Ses partisans, espéraient-ils – peut-être – qu’il en serait autrement ? Si oui, alors ils se sont – une fois de plus – lourdement trompés sur la CPI et ses financiers, ceux qu’on appelle les grandes puissances occidentales. Car depuis le 11 avril 2011, la messe a été dite par ces « puissances occultes», qui régissent depuis toujours ce monde, selon leur gré.

La France, les Etats-Unis et alliés ont donné leur sentence, rien – apparemment et jusqu’à preuve du contraire – ne leur fera changer de position: Laurent Gbagbo est un « affreux dictateur » qui massacrait son peuple. Ils en ont fait un bel exemple, après avoir œuvré avec brio et détermination, à sa chute.

A travers « le cas Laurent Gbagbo », ils entendent ainsi donner une bonne leçon aux autres africains, perçus – toujours par ces « puissants » – comme des dictateurs et qui, comme Laurent Gbagbo, oseraient ou se hasarderait encore à contester leur hégémonie.

Le plan était donc de faire passer Laurent Gbagbo pour un homme qui exerçait un pouvoir absolu et arbitraire. Un dirigeant qui massacrait sans vergogne tous ceux qui s’opposaient à lui, donc pour un dictateur. Et ce, au moyen d’un vaste programme de harcèlement médiatique et diplomatique bien ficelé, comme on en assiste ces derniers temps, contre tout régime ou dirigeant jugé « réfractaire » aux intérêts occidentaux.

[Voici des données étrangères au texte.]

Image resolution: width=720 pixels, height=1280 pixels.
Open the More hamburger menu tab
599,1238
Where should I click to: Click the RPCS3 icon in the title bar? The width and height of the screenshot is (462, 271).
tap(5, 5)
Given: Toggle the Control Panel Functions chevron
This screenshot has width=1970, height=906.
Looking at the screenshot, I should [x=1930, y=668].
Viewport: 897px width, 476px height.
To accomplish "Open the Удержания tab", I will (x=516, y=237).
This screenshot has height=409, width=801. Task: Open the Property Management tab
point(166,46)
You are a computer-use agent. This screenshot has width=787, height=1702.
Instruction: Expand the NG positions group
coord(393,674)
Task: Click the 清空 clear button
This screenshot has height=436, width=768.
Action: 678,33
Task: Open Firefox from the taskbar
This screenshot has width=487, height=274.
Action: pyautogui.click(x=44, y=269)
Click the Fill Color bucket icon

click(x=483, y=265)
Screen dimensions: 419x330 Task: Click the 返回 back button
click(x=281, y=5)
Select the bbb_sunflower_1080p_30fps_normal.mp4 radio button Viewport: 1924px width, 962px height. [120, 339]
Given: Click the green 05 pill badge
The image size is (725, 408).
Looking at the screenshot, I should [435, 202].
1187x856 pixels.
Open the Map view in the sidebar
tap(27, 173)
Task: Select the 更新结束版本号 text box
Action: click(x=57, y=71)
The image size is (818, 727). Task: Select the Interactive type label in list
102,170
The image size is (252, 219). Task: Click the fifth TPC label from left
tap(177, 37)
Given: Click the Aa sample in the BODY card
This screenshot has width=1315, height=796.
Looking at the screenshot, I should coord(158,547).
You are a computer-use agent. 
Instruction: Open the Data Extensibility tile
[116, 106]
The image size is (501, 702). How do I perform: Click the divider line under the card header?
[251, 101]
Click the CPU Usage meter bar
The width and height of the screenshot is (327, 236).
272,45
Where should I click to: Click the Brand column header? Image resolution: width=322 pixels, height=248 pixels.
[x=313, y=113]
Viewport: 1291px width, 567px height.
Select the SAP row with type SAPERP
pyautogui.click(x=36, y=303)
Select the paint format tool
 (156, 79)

Ce n’est donc pas la CPI, cette cour financièrement dépendante qui irait à l’encontre de la décision de ses financiers. En effet des révélations font état de ce que « (…) financièrement, la CPI est dépendante des principaux pays contributeurs soit l’Allemagne, le Canada, la France, le Japon et la Grande-Bretagne qui représentent plus de 50% de son budget qui trustent par ailleurs les postes d’administrateurs de l’institution (avec les Etats-Unis – qui n’ont pas encore ratifié le traité !) ».

Dès lors, tout le reste, c’est à dire le procès en lui-même, n’est que pure mise en scène et simple mascarade. Rien donc à espérer du 30 octobre prochain, sauf coup de théâtre bien sûr. Cependant, il n’y a pas de quoi désespérer. Absolument pas.

La Côte d’Ivoire, véritable enjeu du procès de Laurent

Laurent Gbagbo est accusé de « crimes contre l’humanité ». A savoir, « (…) meurtre, viol et autres délits sexuels, violence, actes inhumains et persécutions ». Pourtant les faits sont là et parlent d’eux-mêmes. L’image d’un Laurent Gbagbo «dictateur », n’a visiblement pas pris. Le complot a même échoué, on peut l’affirmer sans risque de se tromper. Car depuis quand a-t-on vu un criminel si adulé par son peuple et bénéficiant même « d’un réseau vaste et bien organisé de sympathisants politiques », selon les termes de la juge unique de la chambre préliminaire de la CPI, madame Silvia de Gurmendi ?

Le procès de Laurent Gbagbo, le plus célèbre prisonnier de Scheveningen, a le mérite, de démontrer à la face du monde  que son sort est intimement lié à celui des ivoiriens et de la Côte d’Ivoire, pays qu’il a dirigé pendant près de 10 ans.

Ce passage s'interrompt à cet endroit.